Addendum: Distributional Pluralism
That said, if you read all this and you say "fie to all that; I can write 1/1 accessible Mythology for every packet forever," and do so well, then I look forward to seeing what results.
More generally, I would like to see more "distributional pluralism" in future years, which is to say, taking a stab at doing things a different way, and seeing whether it works out. We can have some tournaments do things differently than usual. There's a lot of inertia when it comes to distributional concerns -- I think often people are afraid of tinkering with the default we have to see what might work better or be doable. And a lot of distribution fights reach a fever pitch in this community because an ACF packet only has 40 slots, meaning that expanding any one category means shrinking another, to some specialist's detriment.

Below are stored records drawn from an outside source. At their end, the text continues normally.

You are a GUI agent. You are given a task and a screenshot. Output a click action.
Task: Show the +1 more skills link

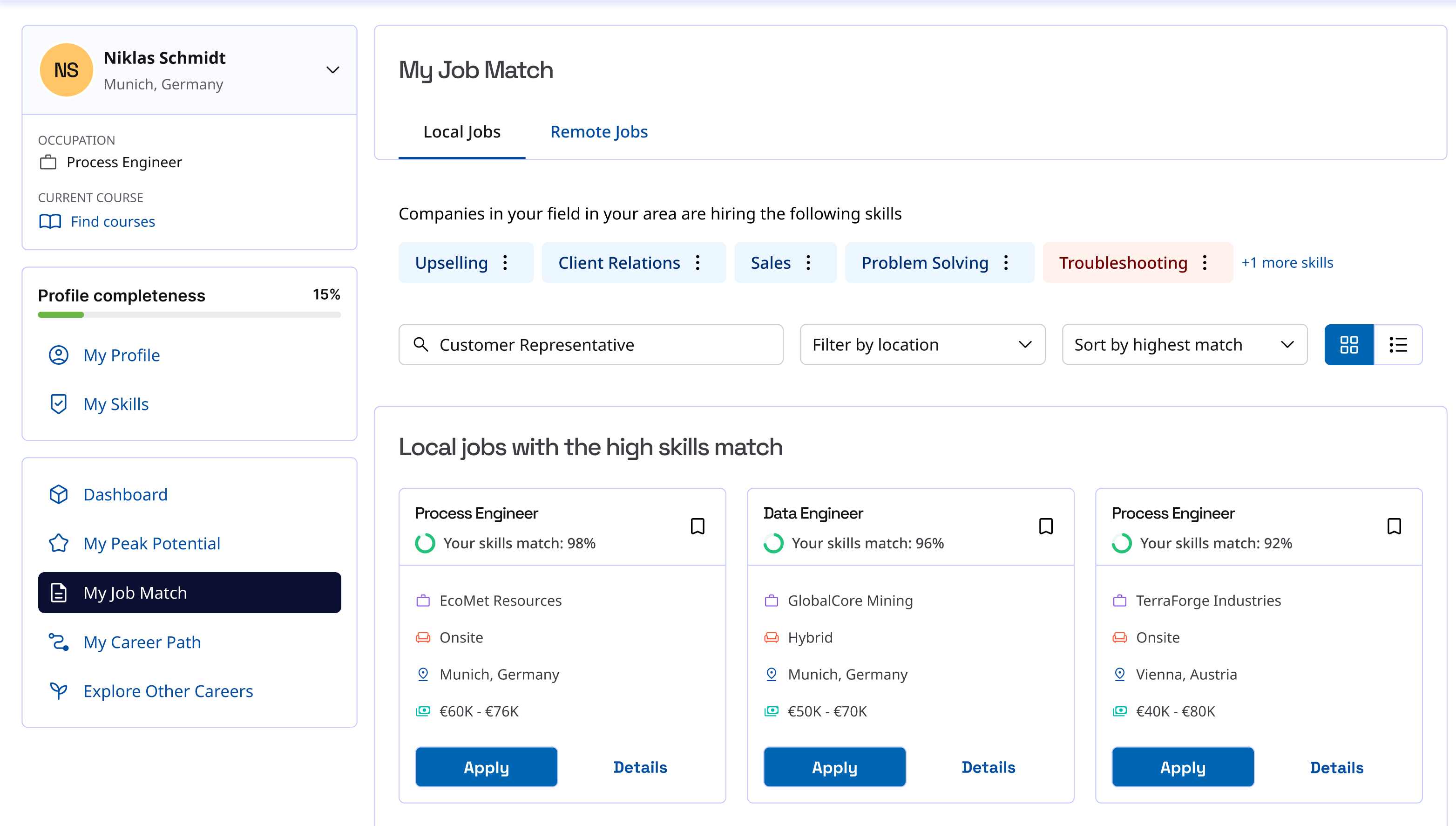point(1287,263)
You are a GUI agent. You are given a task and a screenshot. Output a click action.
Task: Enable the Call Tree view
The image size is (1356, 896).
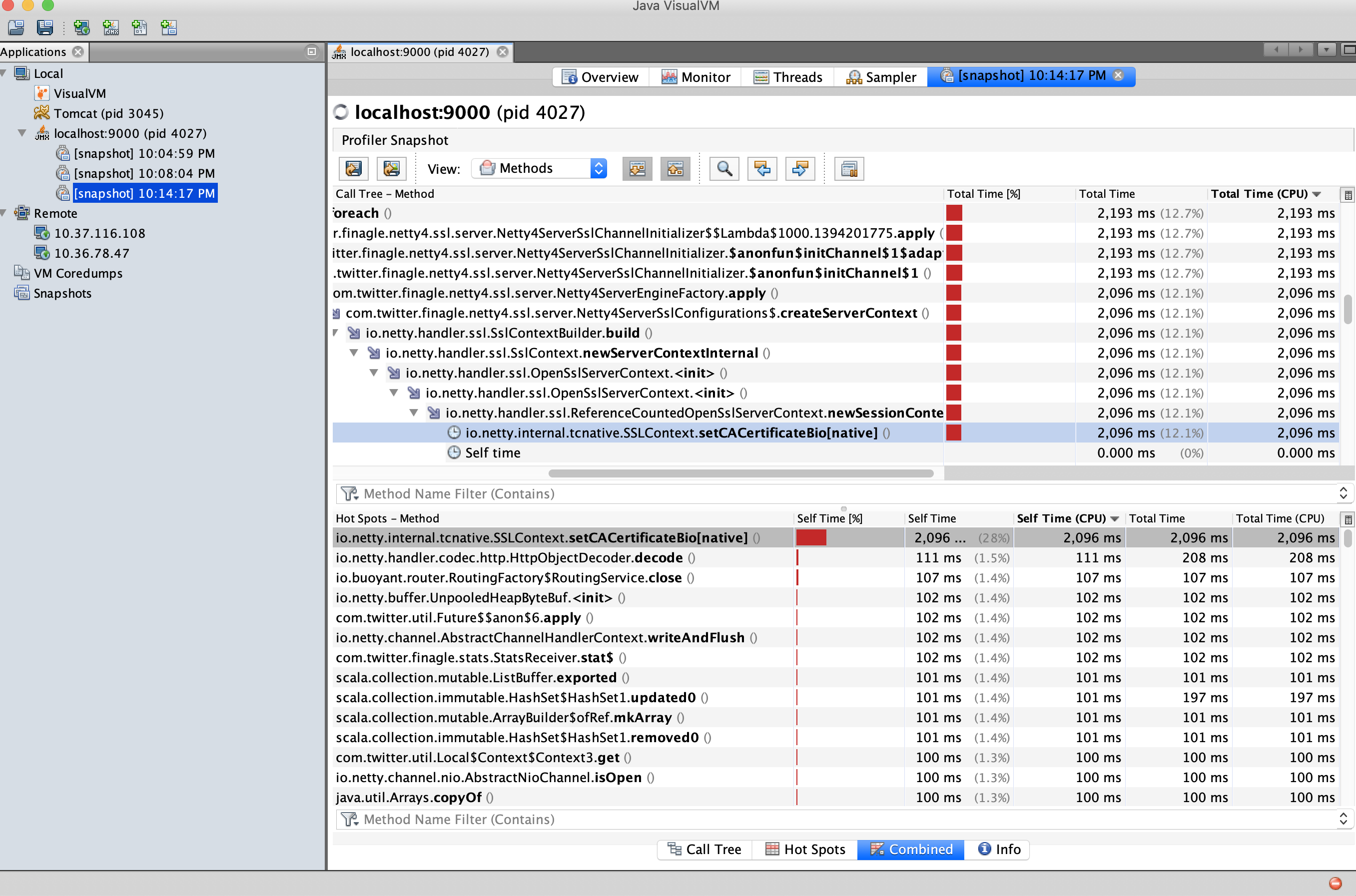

Let's see more non-NAQT events try 21/21 or 22/22 or 24/24 per round. Let's see a tournament do 2/2 honest-to-god Social Science, in keeping with what John Lawrence suggests here. Let's ask if our 'Big Three' really need to be the same size, or if there could be a 'Big Four' or 'Big Five'! There are many tournaments per year in which to explore many possible tweaks. Remember that "we do things this way because we do things this way" is not valid reasoning, and that unless someone does something completely exxxtreeeme such as rounds with 8/8 Science at the expense of half the History and Literature, each tournament is only one tournament, making it easy to just not do things again that way if an experiment goes badly.